Elite sporting clubs around the world incorporate Pilates into their athletes’ weekly exercise routines. The rationale for including Pilates within an athlete’s training schedule is usually to prevent injuries, improve performance and complement existing rehabilitation programs (e.g. weight training). For example, players in the English Cricket Team regularly practice Pilates to maintain the power of their bowling action and prevent overuse injuries. Australian aerial skier and winter Olympic gold medallist Lydia Lassila travels around the world with her own Pilates equipment to prevent and rehabilitate low back pain. Kobe Bryant travels with his own Pilates instructor to maintain his agility and flexibility.

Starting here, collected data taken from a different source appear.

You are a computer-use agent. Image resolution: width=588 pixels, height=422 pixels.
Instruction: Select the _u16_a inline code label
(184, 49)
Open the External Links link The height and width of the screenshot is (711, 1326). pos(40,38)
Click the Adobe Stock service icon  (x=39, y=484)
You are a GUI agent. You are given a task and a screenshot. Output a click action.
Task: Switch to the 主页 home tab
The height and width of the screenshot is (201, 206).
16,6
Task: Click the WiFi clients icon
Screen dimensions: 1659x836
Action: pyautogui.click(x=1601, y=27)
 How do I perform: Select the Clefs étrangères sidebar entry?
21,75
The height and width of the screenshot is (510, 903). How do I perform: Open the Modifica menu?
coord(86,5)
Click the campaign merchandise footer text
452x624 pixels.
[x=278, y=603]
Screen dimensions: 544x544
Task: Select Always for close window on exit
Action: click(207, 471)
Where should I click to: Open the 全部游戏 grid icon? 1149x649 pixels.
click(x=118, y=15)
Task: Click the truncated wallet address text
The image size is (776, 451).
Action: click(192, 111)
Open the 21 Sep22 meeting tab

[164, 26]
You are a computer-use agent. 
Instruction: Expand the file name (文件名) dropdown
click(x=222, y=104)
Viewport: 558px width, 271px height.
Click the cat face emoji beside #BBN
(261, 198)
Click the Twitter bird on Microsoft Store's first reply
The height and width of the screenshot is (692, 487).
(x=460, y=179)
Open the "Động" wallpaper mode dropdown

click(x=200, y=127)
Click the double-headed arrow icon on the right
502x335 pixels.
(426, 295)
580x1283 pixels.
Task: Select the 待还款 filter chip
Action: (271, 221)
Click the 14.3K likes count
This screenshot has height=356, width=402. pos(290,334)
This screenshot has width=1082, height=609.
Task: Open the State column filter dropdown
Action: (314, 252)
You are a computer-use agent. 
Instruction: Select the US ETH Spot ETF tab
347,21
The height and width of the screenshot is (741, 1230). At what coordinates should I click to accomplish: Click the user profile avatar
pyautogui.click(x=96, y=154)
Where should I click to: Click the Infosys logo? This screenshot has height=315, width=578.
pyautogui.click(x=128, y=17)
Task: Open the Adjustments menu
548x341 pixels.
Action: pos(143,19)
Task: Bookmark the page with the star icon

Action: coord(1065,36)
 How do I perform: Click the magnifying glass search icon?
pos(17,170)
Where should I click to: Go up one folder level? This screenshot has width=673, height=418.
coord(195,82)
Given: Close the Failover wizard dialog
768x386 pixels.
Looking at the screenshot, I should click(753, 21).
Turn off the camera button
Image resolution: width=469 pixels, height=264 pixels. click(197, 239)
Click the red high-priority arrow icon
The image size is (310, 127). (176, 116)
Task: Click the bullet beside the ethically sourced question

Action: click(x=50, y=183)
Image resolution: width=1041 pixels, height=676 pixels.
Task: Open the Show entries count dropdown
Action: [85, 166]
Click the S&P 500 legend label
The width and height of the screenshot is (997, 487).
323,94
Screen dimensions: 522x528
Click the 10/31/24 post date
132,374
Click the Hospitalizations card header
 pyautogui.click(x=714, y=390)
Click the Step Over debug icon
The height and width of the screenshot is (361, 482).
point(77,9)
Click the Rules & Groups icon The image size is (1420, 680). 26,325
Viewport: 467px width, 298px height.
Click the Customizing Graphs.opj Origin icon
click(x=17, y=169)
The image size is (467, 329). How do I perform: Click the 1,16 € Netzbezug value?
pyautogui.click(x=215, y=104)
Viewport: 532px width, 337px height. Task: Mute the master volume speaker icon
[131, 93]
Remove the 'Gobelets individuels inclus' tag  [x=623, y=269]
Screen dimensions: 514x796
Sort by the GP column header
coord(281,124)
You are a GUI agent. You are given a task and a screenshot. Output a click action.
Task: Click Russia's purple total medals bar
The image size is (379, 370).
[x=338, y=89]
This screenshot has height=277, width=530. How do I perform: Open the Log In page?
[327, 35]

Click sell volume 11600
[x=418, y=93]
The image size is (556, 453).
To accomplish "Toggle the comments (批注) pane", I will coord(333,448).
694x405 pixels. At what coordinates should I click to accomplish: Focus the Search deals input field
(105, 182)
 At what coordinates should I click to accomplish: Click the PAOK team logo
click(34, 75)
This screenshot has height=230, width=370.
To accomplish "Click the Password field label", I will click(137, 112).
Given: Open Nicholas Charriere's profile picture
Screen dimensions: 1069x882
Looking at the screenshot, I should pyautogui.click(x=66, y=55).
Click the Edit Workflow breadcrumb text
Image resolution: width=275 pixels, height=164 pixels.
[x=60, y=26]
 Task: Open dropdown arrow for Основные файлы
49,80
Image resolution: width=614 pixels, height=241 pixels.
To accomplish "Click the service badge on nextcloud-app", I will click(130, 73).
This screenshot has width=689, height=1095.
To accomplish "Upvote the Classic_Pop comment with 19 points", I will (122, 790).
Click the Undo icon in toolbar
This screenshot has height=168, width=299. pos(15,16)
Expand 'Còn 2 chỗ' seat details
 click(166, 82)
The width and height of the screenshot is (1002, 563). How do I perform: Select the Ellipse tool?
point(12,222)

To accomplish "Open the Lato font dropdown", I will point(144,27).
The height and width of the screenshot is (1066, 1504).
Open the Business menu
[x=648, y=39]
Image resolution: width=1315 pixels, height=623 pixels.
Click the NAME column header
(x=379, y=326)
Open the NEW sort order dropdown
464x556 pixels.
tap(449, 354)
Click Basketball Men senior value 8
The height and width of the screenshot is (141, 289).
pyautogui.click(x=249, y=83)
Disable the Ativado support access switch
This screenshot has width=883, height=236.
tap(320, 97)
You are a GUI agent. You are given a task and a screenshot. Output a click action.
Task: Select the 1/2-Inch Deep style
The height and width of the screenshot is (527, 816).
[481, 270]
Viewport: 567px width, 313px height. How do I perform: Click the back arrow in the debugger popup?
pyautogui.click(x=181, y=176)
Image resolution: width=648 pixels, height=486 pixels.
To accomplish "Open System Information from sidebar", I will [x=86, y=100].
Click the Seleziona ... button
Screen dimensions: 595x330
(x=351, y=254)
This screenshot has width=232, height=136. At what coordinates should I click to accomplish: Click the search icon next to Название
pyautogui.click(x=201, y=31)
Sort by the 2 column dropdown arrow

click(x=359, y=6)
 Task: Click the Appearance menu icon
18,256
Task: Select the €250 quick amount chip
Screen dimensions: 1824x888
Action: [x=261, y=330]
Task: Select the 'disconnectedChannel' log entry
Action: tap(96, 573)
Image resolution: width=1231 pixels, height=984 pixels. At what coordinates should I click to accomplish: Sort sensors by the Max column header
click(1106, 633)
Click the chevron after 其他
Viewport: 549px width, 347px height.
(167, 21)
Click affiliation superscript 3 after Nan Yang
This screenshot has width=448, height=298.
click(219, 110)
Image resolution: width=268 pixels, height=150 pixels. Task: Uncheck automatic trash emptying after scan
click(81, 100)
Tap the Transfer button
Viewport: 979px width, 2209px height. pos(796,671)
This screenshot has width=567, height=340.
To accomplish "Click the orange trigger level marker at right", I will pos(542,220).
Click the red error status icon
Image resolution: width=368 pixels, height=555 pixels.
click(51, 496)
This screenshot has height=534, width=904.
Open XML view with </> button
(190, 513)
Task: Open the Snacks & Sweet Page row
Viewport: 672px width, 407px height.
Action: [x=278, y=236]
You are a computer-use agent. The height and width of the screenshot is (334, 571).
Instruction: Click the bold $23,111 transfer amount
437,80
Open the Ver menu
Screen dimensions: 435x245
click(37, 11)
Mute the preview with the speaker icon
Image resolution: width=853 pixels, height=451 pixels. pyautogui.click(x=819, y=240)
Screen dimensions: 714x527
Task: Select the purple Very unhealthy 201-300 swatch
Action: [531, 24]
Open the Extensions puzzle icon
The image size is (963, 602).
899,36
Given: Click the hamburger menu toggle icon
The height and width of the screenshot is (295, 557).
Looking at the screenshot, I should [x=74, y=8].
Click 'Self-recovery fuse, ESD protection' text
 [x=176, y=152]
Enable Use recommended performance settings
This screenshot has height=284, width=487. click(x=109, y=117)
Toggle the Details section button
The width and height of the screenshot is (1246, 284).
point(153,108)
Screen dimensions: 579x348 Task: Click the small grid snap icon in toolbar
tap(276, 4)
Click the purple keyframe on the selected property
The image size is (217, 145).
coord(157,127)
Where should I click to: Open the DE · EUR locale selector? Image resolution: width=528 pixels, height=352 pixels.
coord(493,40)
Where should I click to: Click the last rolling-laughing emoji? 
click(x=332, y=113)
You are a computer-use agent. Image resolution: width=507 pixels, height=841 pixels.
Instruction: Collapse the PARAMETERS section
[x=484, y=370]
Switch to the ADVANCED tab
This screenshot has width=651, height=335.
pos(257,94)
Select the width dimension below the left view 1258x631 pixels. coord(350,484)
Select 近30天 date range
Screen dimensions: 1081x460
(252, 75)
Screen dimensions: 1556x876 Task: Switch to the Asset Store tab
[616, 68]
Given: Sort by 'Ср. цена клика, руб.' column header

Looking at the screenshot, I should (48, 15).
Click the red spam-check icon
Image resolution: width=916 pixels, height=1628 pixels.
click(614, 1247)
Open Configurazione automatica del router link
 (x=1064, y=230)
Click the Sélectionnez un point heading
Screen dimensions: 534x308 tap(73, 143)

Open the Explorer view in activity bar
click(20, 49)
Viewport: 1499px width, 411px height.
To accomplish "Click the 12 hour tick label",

But is Pilates only for the stars? No. Pilates is incredibly popular in the recreational sporting population. In people without back pain or other injuries, Pilates can improve abdominal muscular endurance, dynamic balance, and back muscle flexibility. (Campos, Dias et al. 2016). These improvements may help to prevent future episodes of injury and help people perform better at work or in sport. Interestingly hamstring strains are one the most common musculoskeletal injuries seen in all football codes. Lack of flexibility, specifically short muscle fascicle length, can be a limiting factor for sporting performance and can contribute to muscular injuries.(Timmins, Bourne et al. 2015) In a small study of soccer players, Pilates improved hamstring flexibility.(Chinnavan, Gopaladhas et al. 2015)
The founder of Pilates, Joseph Pilates, came from a background of boxing, self-defence and wrestling, which at the time were male-dominated sports. Joseph Pilates originally used his method to train German soldiers who were rehabilitating from their injuries. Today, Pilates exercises are often used to treat chronic low back and pelvic girdle pain and are viewed by some as a form of exercise only for women. However, Pilates can lead to greater control of the muscles of the trunk and pelvic floor and thereby improve core stability for both genders. By incorporating breathing techniques and movement control, Pilates can strengthen weak areas and promote a more efficient transfer of energy from the trunk to the arms and legs – a key component of sports performance.
Image: Pilates Reformer
As a Sports Physiotherapist and AFL Pilates instructor I have seen the benefits of Pilates in improving movement patterns and performance in footballers. Both professional and recreational athletes can use the principles of Pilates to improve co-ordination, mobility and flexibility all of which are essential for optimum sporting performance. Pilates exercises can target aspects of strength and flexibility that everyday exercises cannot. Pilates can help athletes recover from injuries and help change patterns of movement that can lead to future injuries.
Campos, R. R., et al. (2016). "Effect of the Pilates method on physical conditioning of healthy subjects: A systematic review and meta-analysis." Journal of Sports Medicine and Physical Fitness 56(7-8): 864-873.
Chinnavan, E., et al. (2015). "Effectiveness of pilates training in improving hamstring flexibility of football players." Bangladesh Journal of Medical Science 14(3): 265-269.
Timmins, R. G., et al. (2015). "Short biceps femoris fascicles and eccentric knee flexor weakness increase the risk of hamstring injury in elite football (soccer): a prospective cohort study." British journal of sports medicine: bjsports-2015-095362.
Wells, C., et al. (2012). "Defining Pilates exercise: A systematic review." Complementary Therapies in Medicine 20(4): 253-262.